**Brief 1**
List every question the interviewer asks in the Tedy Bruschi interview.
**Brief 2**
Transcribe the part of the Tedy Bruschi interview that starts at the words containing "Though he is" and stops after "the Boston Marathon?".

(Exercise passage begins)

ESPN NFL analyst and three-time Super Bowl champion Tedy Bruschi was known for his relentless work ethic and intensity during his 13 NFL seasons with the Patriots.
Though he is retired from football, Bruschi continues to channel those qualities into other pursuits. A year ago, he travelled to Tanzania, Africa on an NFL-sponsored climb of Mt. Kilimanjaro to raise awareness for Wounded Warrior Project.
On Monday, he and 40 other runners from his foundation, Tedy’s Team, will run the Boston Marathon. Front Row spoke with Bruschi this week about his first marathon and the motivation behind it.
What made you decide to run the Boston Marathon?
After my stroke in 2005, I started an organization called Tedy’s Team in partnership with the American Stroke Association. Our runners who run the Boston Marathon and the Falmouth (Mass.) Road Race would ask me when I was going to run but I was always playing football. My automatic response was ‘I only train for eight-second bursts’ and a marathon was just something I couldn’t even fathom accomplishing. Then I retired and they kept asking when I would do it. Climbing Kilimanjaro last year made me think about things that I could accomplish physically even though I was no longer in the NFL. After I got off that mountain, I told my runners I would attempt to run the Boston Marathon.
How did the Mt. Kili climb change your perspective?
That was something I never thought I would do. It opened my eyes. Running is something I never would have thought about doing while I played football. When I was climbing Kili, I also met former NFL player Chad Lewis. He has an incredible energy. I told him about Tedy’s Team and he wanted to run the marathon, too,in honor of his father, who was a stroke survivor. We’re going to run together.
Who else is running with you and did you train with anyone?
I’m running with my wife, Heidi. We started training in July. I wanted to start slow. When I got to two miles, it was the longest I had run in my life.

(Exercise passage ends)
(Information provided begins)

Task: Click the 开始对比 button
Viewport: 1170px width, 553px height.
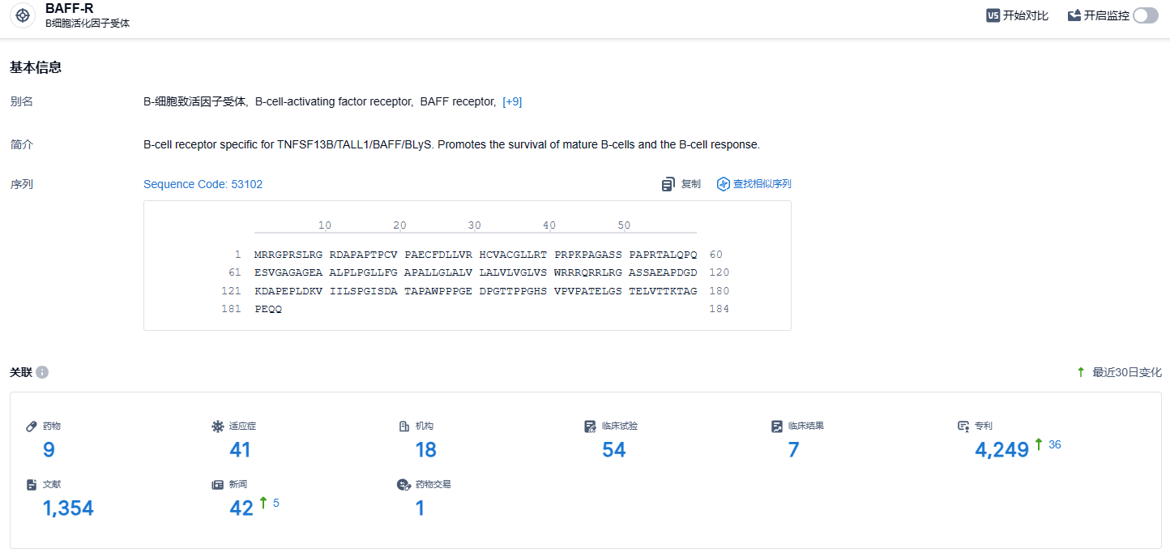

(Information provided ends)

**Exercise solution 1**
- What made you decide to run the Boston Marathon?
- How did the Mt. Kili climb change your perspective?
- Who else is running with you and did you train with anyone?

**Exercise solution 2**
Though he is retired from football, Bruschi continues to channel those qualities into other pursuits. A year ago, he travelled to Tanzania, Africa on an NFL-sponsored climb of Mt. Kilimanjaro to raise awareness for Wounded Warrior Project.
On Monday, he and 40 other runners from his foundation, Tedy’s Team, will run the Boston Marathon. Front Row spoke with Bruschi this week about his first marathon and the motivation behind it.
What made you decide to run the Boston Marathon?